Platforms that pick your clothes, find the right people
By Dennis Clemente
Meetup showcases platforms that shops for you, picks right people for the job
NEW YORK—The AXA Equitable Center makes for a grand entrance. Thus said Matt Turck, long-time host of Data Driven, as he welcomed the crowd to its majestic auditorium, complete with velvet curtains and flattering spotlight. One of the most attended meetups in the city, Data Driven is holding its meetups at AXA for a few months until the Bloomberg auditorium finishes its renovation.
At the meetup last March 16, Data Driven divided the talks based on its format. Eric Colson, chief algorithms officer of Stitch Fix; and Kieran Snyder, founder & CEO at Textio presented their companies while Peter Fenton, general partner at Benchmark and Eliot Horowitz, co-founder & CTO at MongoDB sat with Turck to discuss their companies and their industry in general.
Colson opened the night’s data talk with StitchFix. “There is no shopping in our site, because people hate shopping.” That got people’s attention. What StitchFix does is create your style profile and give you five hand-picked items. You keep what you like and send the rest back.
Recommendations have worked for several companies. For Amazon’s sales, 35 percent; Linkedin’s connection’s, 50 percent; Netflix’s watched movies, 75 percent and StitchFix, 100 percent of its sold merchandise.
Colson said they combine both data and human insights to make StitchFix work. There’s no denying the importance of human insights because of their wealth of experience, according to him. “(But) they can’t be doing the same things as (its data/algorithms),” he said.
Next presenter Snyder said Textio mines data from recruiters and hiring mangers to find patterns that work, showing how it works to help companies hire better. It was as simple as copy pasting a job posting from a site to a Textio blank field.
Using statistics and machine learning, it analyzes job text and outcomes data using listings from a set of companies. It makes use of patterns that it finds to predict the performance of job postings and help you fix it before you ever publish it, with analytics and feedback right as you’re typing. It makes use of color to highlight words (green for phrases that work) and red (for least successful ones) that should help its clients get the talents they need.
It offers real-time feedback as well as sharing and collaboration on job listings with colleagues. On average, Snyder claims that people who use Textio see a 24-percent lift in qualified applicants, a 17-percent drop in time to hire; and a 12-percent increase in underrepresented applicants. “We found words like synergy don’t work among underrepresented applicants,” she said.
Snyder said the best feedback loop comes from its customers, as she also observed how job listings can amplify a company’s voice, throwing wrong assumptions about the lack of creativity of job listings. Expedia is one of its customers.
With MongoDB, Horowitz asked the audience, how many are frustrated with their databases? When MongoDB came into the picture in 2007, it was tackling what is seemingly a persistent problem with databases. In 2009, Salesforce ported their database to MongoDB.
“Developers say (MongoDB) is a pretty good experience,” says Horowitz, adding it looks forward to making users more productive by offering more ways for developers to keep using it.
Addressing a monetization question, Horowitz offered consulting and support, its BI tools and cloud services.
Started in 2007, MongoDB takes pride in having 85 percent of work done in New York. In 2015, the company released its 3.2 version that helps address a pernickety issue these days—encryption. It also started a BI connector with Tableau and Compass.

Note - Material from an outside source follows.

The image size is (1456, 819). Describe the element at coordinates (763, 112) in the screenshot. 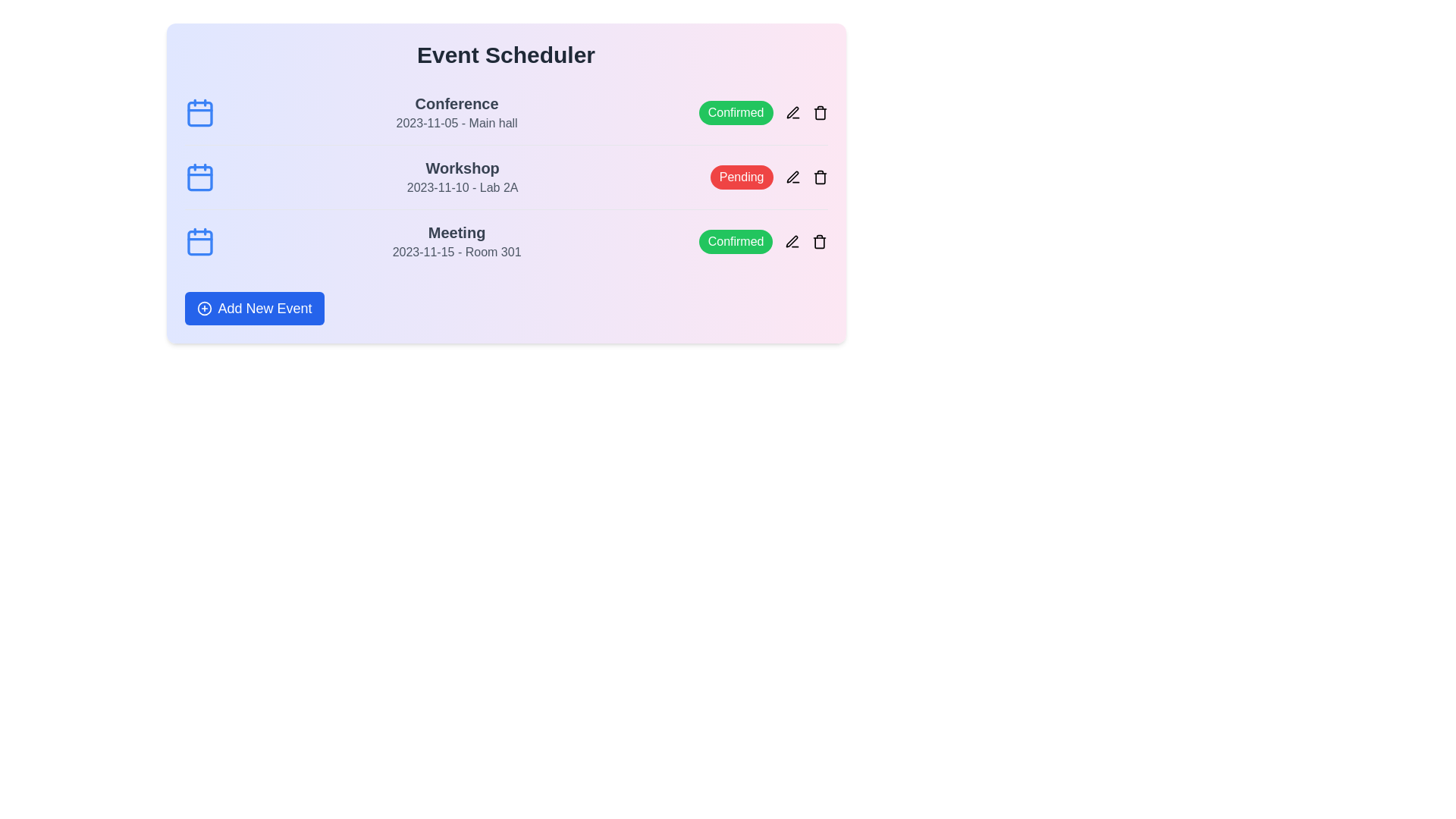

I see `the Status indicator of the 'Conference' event, which visually confirms its status as 'Confirmed'` at that location.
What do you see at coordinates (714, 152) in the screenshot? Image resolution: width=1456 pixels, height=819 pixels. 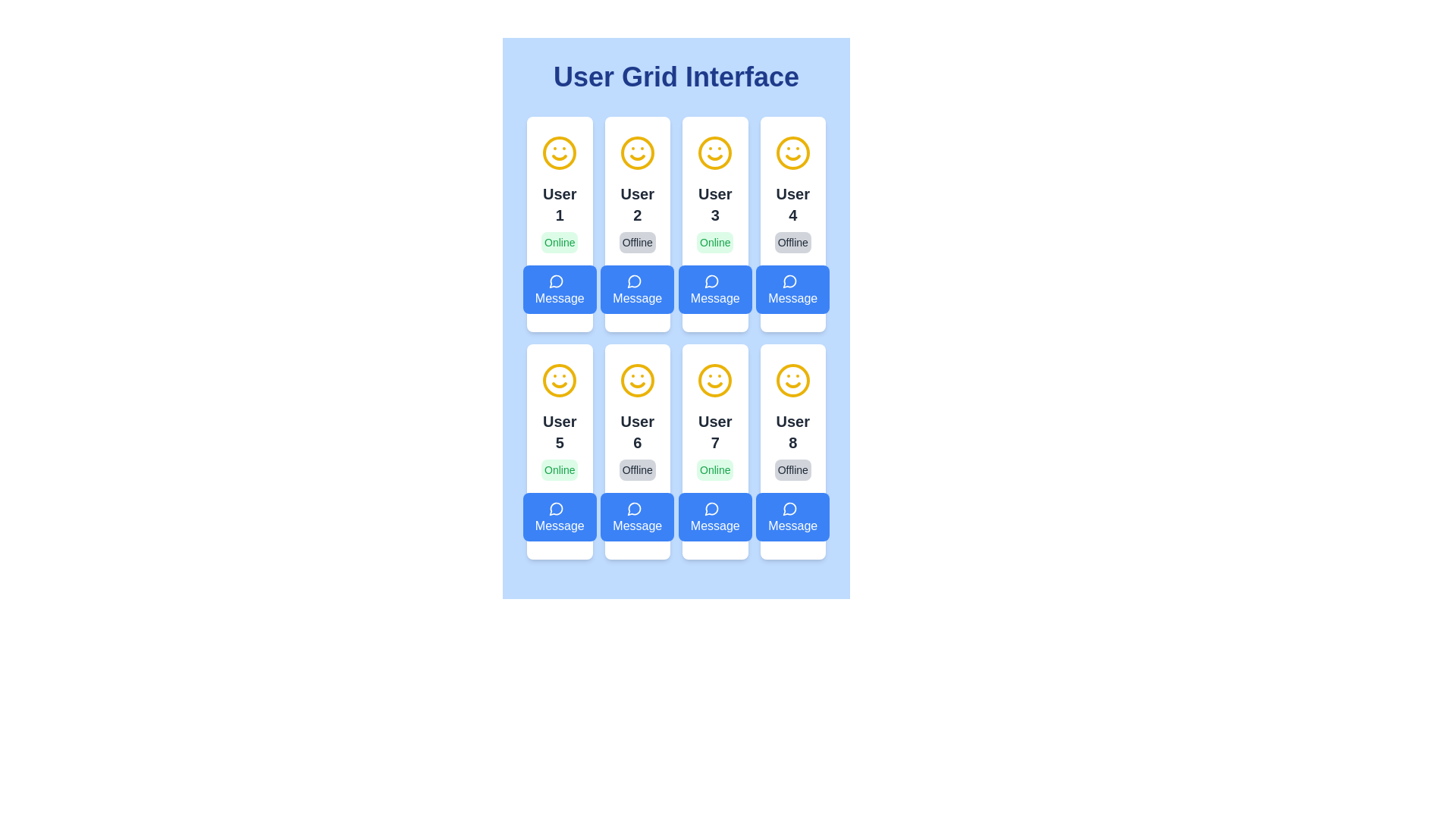 I see `the circular graphical component representing the user's profile emoji in the 'User 3' card, which forms the head of the smiley face icon` at bounding box center [714, 152].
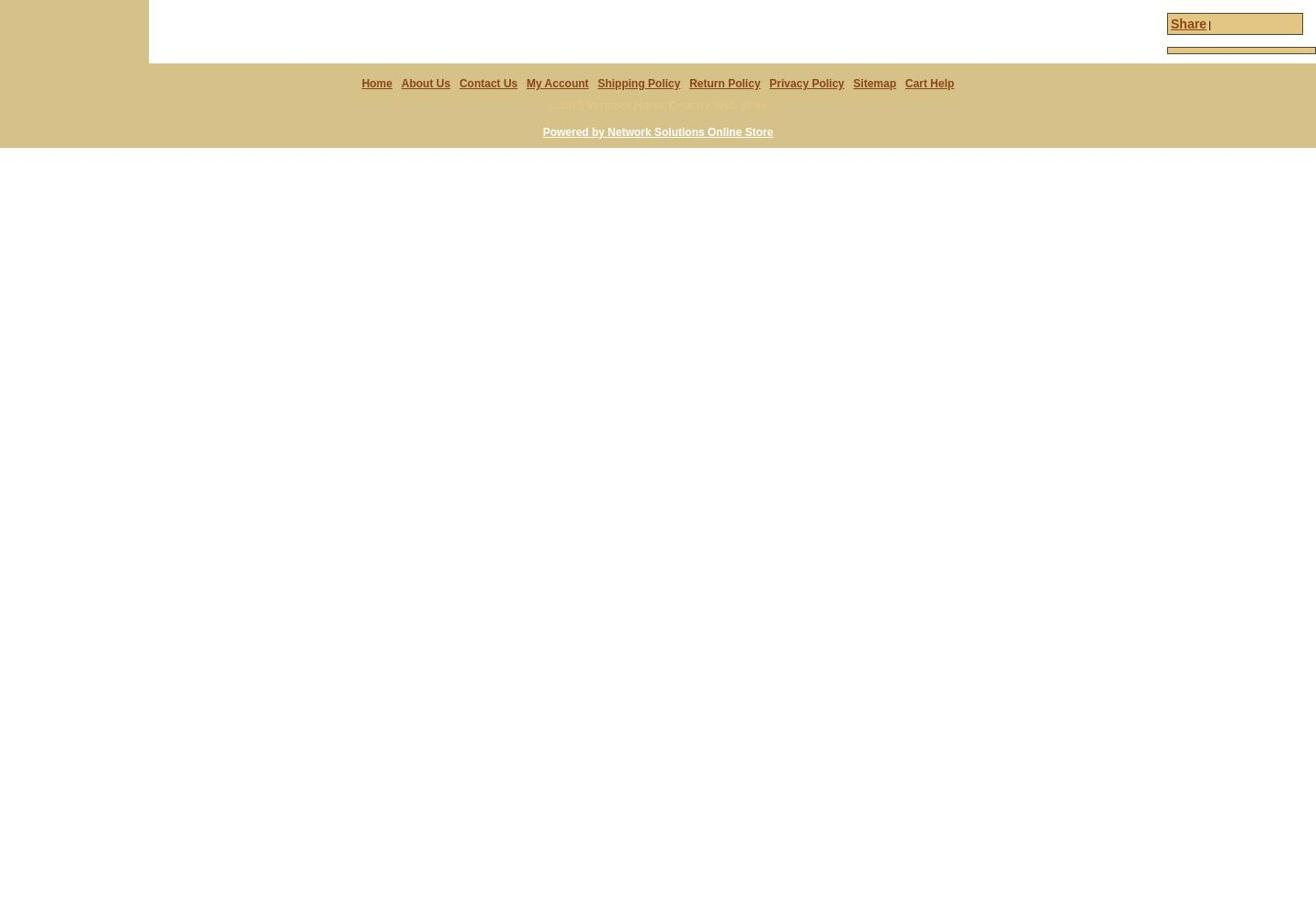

What does it take to be an entrepreneur? Peter Fenton, who invested in Twitter when it was only 25 people, echoed the sentiments of Paul Graham of Y Combinator: “Is the entrepreneur deeply authentic?” He also points out how feeling uneasy can actually work for you, if he means being grounded enough to think of the realities of the startup business.

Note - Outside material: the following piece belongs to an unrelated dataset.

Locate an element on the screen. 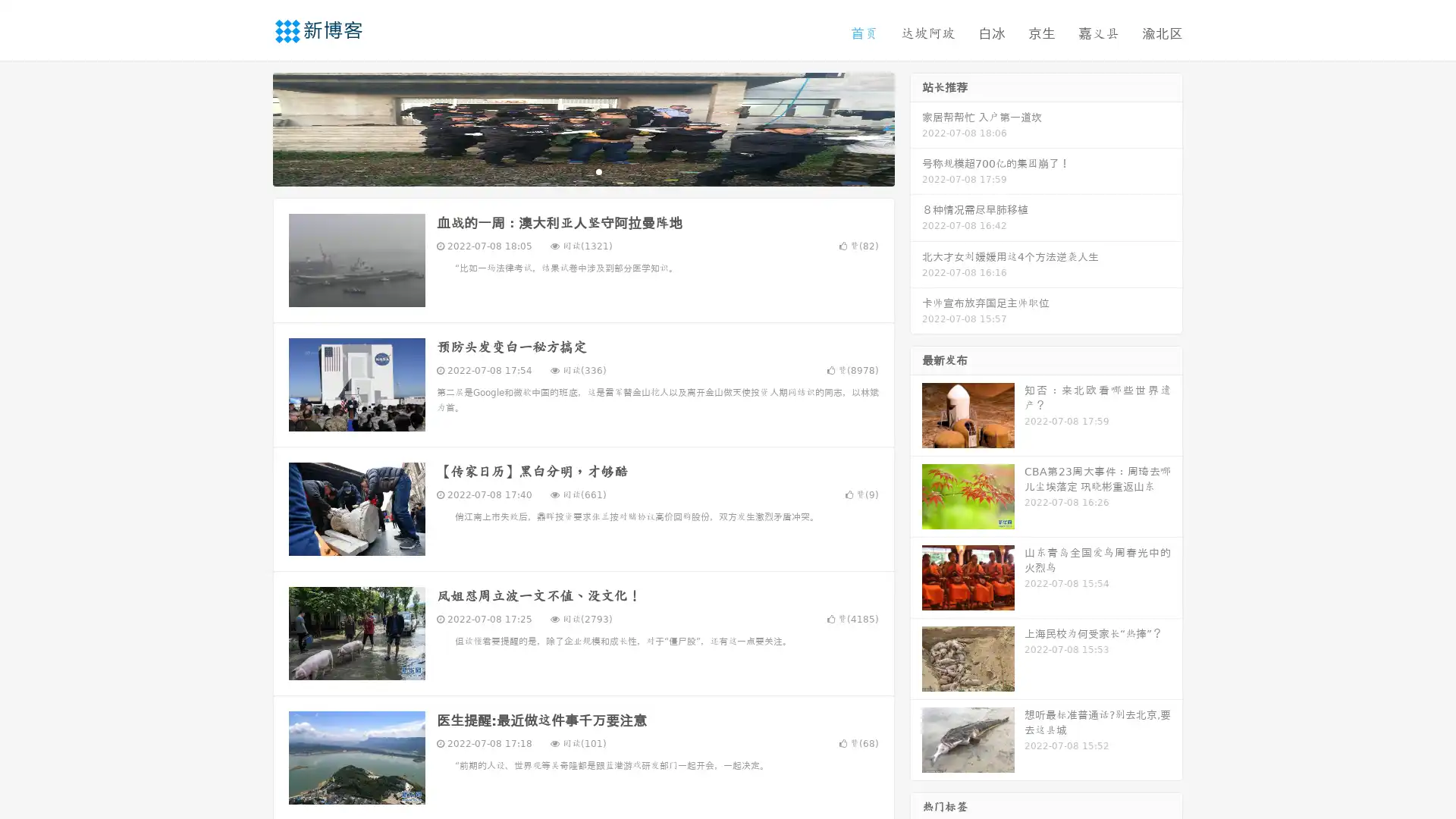 The height and width of the screenshot is (819, 1456). Go to slide 2 is located at coordinates (582, 171).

“Take two those variables and layer around that,” he said.
As for figuring out which is promotional and authentic among the current crop of startups, he describes the tech startup world based on how whales breach and then submerge again. “We’re moving (in a) cycle, but we’re making the ecosystem healthier.”
Fenton pointed how institutional money may have given tech startups longer capital runway and burn rate, but valuations do go down and money may not be as easy to get.
For radical growth, Fenton thinks ubiquity is crucial. However, he points out how some technology has a gestation period (before they hit critical mass).